We engaged with the CAA and the aircraft manufacturer to suggest further guidance material for pilots in relation to the use of picketing items.
What do we recommend happens at your operation?
Ensure your team gets together to discuss your thoughts, experiences, and expectations around the use of picketing items. This includes, why, what, when, and how.
Make some witness indicators suiting your aircraft type and functions. In our case, we designed the ‘cyclic sock’.
Avoid tying up or removing hi-vis ribbons from the tail rotor chock or any other picketing items that have them installed. They are there for a reason and that’s to get attention.
Check the condition of the hi-vis ribbons. Are they clean and bright?

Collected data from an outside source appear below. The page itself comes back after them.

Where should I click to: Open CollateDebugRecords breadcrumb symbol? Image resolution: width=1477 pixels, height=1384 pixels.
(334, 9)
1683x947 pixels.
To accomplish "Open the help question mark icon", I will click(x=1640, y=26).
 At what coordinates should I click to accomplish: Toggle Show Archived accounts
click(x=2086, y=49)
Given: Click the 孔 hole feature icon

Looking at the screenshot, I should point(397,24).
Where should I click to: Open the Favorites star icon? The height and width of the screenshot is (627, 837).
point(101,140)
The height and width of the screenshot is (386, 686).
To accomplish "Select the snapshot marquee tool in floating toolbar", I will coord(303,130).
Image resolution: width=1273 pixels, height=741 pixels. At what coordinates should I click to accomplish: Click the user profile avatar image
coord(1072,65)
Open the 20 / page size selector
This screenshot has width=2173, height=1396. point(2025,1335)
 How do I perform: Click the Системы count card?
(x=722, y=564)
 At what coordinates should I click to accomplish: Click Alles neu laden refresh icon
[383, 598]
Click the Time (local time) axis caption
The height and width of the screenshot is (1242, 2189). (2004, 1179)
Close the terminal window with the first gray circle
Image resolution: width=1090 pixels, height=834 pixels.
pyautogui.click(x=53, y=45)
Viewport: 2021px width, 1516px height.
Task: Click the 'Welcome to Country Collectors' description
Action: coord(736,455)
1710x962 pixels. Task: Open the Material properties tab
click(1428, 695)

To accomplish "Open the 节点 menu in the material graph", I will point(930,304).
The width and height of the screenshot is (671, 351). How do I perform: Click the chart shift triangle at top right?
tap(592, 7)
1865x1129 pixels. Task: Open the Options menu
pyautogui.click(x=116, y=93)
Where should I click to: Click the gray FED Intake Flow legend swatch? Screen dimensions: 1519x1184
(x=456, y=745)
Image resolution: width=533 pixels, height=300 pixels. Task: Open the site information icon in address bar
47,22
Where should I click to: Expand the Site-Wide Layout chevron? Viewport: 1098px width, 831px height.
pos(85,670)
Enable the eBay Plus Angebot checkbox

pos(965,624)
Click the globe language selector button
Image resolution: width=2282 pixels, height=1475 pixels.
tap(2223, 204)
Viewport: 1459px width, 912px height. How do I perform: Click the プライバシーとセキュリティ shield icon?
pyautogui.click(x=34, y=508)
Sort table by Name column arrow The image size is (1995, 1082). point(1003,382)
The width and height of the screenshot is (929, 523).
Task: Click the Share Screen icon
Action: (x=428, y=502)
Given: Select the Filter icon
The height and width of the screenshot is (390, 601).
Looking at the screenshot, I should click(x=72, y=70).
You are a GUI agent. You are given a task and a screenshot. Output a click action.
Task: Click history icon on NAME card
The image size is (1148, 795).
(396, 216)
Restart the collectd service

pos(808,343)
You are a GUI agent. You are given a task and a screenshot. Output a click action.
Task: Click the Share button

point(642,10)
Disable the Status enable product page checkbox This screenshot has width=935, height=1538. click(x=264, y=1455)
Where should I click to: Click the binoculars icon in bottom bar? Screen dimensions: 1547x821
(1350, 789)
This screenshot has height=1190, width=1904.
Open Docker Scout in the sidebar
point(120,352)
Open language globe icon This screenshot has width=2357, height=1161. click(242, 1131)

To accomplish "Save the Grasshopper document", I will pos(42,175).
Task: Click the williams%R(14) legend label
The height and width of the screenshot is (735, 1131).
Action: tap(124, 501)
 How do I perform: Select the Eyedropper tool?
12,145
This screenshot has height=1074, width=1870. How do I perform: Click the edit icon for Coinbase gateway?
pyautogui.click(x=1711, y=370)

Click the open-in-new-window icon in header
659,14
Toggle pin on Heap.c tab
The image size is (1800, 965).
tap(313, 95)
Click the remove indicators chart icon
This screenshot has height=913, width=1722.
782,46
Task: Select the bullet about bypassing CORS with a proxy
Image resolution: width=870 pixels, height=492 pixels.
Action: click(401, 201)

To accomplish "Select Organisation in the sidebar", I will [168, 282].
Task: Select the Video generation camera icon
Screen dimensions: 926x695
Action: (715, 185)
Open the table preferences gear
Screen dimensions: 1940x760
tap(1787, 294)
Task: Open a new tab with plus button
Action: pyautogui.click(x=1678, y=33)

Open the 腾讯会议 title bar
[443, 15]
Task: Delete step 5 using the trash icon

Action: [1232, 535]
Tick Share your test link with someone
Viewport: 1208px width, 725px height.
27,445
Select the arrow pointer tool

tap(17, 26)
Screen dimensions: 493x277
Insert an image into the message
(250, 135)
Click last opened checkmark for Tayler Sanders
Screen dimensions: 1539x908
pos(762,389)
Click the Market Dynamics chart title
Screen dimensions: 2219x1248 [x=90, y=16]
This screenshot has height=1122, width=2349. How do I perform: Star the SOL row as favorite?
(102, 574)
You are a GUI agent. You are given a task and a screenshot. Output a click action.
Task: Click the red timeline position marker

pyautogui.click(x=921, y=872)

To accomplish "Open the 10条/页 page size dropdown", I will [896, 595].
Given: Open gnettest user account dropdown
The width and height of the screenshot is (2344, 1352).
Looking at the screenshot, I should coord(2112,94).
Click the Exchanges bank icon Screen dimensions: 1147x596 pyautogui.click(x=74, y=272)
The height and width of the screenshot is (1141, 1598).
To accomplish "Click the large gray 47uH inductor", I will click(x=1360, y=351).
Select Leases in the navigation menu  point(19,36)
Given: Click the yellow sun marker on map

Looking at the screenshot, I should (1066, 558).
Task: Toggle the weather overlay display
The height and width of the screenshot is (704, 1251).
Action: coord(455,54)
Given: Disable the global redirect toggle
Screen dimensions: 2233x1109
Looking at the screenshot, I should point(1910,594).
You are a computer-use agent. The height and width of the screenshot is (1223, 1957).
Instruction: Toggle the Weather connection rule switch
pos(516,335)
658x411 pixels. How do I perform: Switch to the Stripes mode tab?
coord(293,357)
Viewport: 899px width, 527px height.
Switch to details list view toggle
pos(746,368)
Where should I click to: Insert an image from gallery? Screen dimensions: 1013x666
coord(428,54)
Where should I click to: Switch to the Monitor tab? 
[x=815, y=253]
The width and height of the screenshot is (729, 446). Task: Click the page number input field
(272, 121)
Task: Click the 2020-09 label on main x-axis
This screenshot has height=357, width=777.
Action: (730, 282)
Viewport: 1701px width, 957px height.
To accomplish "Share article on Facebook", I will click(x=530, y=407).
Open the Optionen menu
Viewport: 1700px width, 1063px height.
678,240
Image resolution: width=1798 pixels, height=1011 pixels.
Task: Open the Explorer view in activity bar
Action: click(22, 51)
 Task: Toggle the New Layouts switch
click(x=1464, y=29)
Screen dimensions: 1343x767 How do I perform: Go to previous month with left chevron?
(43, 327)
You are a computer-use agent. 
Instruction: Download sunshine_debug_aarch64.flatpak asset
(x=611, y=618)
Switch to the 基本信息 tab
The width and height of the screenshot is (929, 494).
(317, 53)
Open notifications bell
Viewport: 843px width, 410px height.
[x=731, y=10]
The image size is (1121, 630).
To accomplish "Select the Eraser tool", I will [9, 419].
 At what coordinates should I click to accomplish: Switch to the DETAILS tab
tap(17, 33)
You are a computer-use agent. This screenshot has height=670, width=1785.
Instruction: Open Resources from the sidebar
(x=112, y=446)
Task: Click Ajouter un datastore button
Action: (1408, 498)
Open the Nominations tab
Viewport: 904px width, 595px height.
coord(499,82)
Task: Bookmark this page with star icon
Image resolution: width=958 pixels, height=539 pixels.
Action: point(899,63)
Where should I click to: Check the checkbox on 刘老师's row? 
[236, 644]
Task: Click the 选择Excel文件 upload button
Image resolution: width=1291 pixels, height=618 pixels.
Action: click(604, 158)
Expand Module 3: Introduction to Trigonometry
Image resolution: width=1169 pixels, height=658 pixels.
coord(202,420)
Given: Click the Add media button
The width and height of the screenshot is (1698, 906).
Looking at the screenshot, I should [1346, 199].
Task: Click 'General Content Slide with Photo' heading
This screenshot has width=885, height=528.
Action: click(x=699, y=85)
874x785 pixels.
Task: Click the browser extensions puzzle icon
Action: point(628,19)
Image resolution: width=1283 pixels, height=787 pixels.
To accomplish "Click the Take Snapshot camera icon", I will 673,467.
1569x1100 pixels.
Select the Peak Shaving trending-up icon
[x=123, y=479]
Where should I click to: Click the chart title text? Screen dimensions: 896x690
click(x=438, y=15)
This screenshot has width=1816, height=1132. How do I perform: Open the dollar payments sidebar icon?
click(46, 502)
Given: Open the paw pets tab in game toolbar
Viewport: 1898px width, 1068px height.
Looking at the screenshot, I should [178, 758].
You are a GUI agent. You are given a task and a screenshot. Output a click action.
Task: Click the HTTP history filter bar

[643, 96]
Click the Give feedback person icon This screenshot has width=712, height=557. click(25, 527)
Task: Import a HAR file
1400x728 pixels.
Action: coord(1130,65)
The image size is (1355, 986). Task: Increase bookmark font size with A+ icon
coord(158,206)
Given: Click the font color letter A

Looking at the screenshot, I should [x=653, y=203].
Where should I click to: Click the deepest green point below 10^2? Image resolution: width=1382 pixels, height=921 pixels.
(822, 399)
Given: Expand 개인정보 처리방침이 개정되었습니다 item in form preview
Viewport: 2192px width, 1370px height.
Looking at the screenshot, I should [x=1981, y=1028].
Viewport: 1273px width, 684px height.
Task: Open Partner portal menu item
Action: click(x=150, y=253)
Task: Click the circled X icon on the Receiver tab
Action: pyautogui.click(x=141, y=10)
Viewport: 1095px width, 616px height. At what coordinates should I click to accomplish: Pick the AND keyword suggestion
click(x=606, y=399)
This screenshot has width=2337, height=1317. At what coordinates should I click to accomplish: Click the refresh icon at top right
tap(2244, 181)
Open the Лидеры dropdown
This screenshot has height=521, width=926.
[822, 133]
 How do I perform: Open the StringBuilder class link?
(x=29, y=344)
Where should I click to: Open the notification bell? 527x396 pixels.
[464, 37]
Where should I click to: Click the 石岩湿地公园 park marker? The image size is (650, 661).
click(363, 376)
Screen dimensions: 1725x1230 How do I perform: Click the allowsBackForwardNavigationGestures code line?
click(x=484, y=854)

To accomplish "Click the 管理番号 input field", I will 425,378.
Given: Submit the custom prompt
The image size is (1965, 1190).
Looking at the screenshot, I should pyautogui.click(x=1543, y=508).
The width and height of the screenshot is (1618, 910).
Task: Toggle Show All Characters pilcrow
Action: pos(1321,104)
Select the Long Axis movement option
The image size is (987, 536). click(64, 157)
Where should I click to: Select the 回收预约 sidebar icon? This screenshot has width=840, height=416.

If not, get new ones. Make sure they stand out.
Consider replacing your blade tie-down ropes with new hi-vis lines.
Ensure all pilots continue to perform the pre-departure walkaround procedures.
Discuss the issue of distraction with your whole team. What does this mean? How do you deal with it? This also means making sure your staff aren’t the ones being the distraction.
Summary
We all know how lucky we are that this occurrence didn’t result in disaster. The pilot performed his emergency procedures exceptionally, thanks to his experience and ongoing training.
We hope our lessons and actions will help others avoid a similar situation in the future.
Now is a good time to talk with your team and your peers.